Tom Brady proved polarizing, emerging as both the most and least liked quarterback when given the options of him, Eli Manning, Cam Newton, Dak Prescott, Aaron Rodgers, Ben Roethlisberger, Matt Ryan, Russell Wilson and, for some reason, Tim Tebow. When asked who they thought would actually win the Super Bowl, most respondents went with the Patriots (52 percent to 36 percent over the Falcons).
Patriots Coach Bill Belichick was seen as more favorable than not (40 percent vs. 34 percent), but the same cannot be said of the team’s nemesis, NFL Commissioner Roger Goodell, whose job performance was viewed unfavorably by 37 percent of respondents, as opposed to favorably by 22 percent. Joe Flacco’s disappointing season resulted in more people saying he was not an elite quarterback than last year (41 percent vs. 35 precent).

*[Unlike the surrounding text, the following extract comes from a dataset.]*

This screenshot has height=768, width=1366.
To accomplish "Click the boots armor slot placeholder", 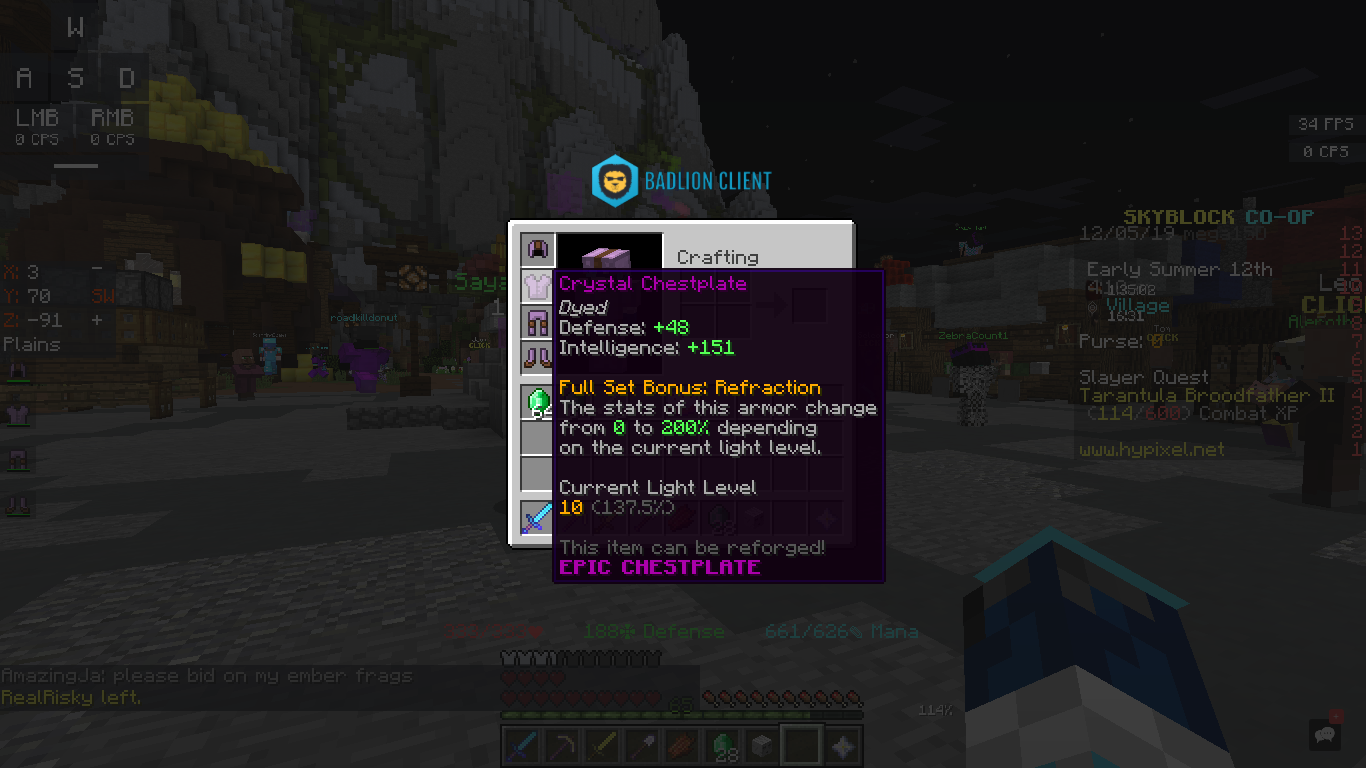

More respondents this year thought the Redskins should not change their name, 69 percent vs. 64 percent last year, while the percentage saying the team should change its name dropped from 25 to 20. Meanwhile, the percentage who thought of the Cowboys as “America’s Team” crept up, from 27 to 30.
As for the question of whether Lady Gaga was a good choice to perform during halftime of the Super Bowl, the survey broke down along notably partisan lines. While 45 percent overall opted for “good” to 38 percent who gave the thumbs-down, just 32 percent of Donald Trump voters were pro-Gaga, compared with 57 percent of Hillary Clinton voters.